AIM 1
Reproduce word for word the part of the housing ballot measures report that opens with the words containing "Voters in Portland, Maine, approved" and closes with "in the city.".
AIM 2
According to the housing ballot measures report, what share of San Diego voters supported the $900 million supportive housing bond?
AIM 3
In one to three sentences, explain why the housing ballot measures report says the San Diego bond looked unlikely to pass even though a majority of voters backed it.

PAGE
________

As election officials continued to count votes and the presidential race was too close to call, results on local ballot measures began to pour in. Aside from measure 2B in Boulder, voters in Denver voted to approve a sales-tax increase to fund new housing and services for people experiencing homelessness, according to the Denver Post.

More than 70 percent of voters in Raleigh, North Carolina, voted in favor of an $80 million housing bond, the News & Observer reported.

An effort to raise $50 million for an affordable housing trust fund in Charlotte was supported by more than three quarters of voters, according to the Charlotte Observer.

Atlanta voters overwhelmingly approved a measure creating a $30,000 tax exemption for each home owned by a community land trust, WABE reported, while statewide, Georgians approved a measure waiving property taxes for nonprofit groups that build single-family housing — specifically groups like Habitat for Humanity.

Voters in Portland, Maine, approved a local “Green New Deal” initiative focused on affordable housing and building-energy efficiency, along with a measure that caps annual rent increases and links them to the rate of inflation.

San Francisco voters passed Measure K, which, as Next City has covered, overcomes what one local official called “a racist obstacle of the redlining era” and pre-approves the creation of 10,000 publicly owned, affordable “social housing” units in the city.

Detroiters approved a $250 million bond measure to tear down 8,000 vacant homes and preserve 6,000 others for affordable housing.

But California voters rejected an expansion of rent control, like they did in 2018, the L.A. Times reported. And one of the bigger bond measures in recent years — a $900 million effort to fund supportive housing for people experiencing homelessness in San Diego — looked like it wouldn’t meet the two-thirds threshold needed to pass.

The San Diego bond effort, organized by the San Diego Housing Federation, earned support from 57 percent of voters. But Stephen Russell, executive director of the San Diego Housing Federation, said that while a broad coalition of groups supported the bond, it never had the full support of San Diego’s mayor or chamber of commerce, which helped kill the momentum.

“A solid majority of citizens were willing to tax themselves to do this,” Russell told Next City. “A solid majority is not what it takes in California. It takes two thirds, and that’s an incredibly high standard.”

________

DATA EXCERPT
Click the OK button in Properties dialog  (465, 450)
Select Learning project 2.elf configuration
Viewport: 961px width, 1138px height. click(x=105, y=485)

________

WRITTEN REPLY 1
Voters in Portland, Maine, approved a local “Green New Deal” initiative focused on affordable housing and building-energy efficiency, along with a measure that caps annual rent increases and links them to the rate of inflation.

San Francisco voters passed Measure K, which, as Next City has covered, overcomes what one local official called “a racist obstacle of the redlining era” and pre-approves the creation of 10,000 publicly owned, affordable “social housing” units in the city.

WRITTEN REPLY 2
57 percent of voters.

WRITTEN REPLY 3
The bond needed a two-thirds vote to pass, and it won only 57 percent. As Stephen Russell put it, a solid majority is not enough in California, where two thirds is required.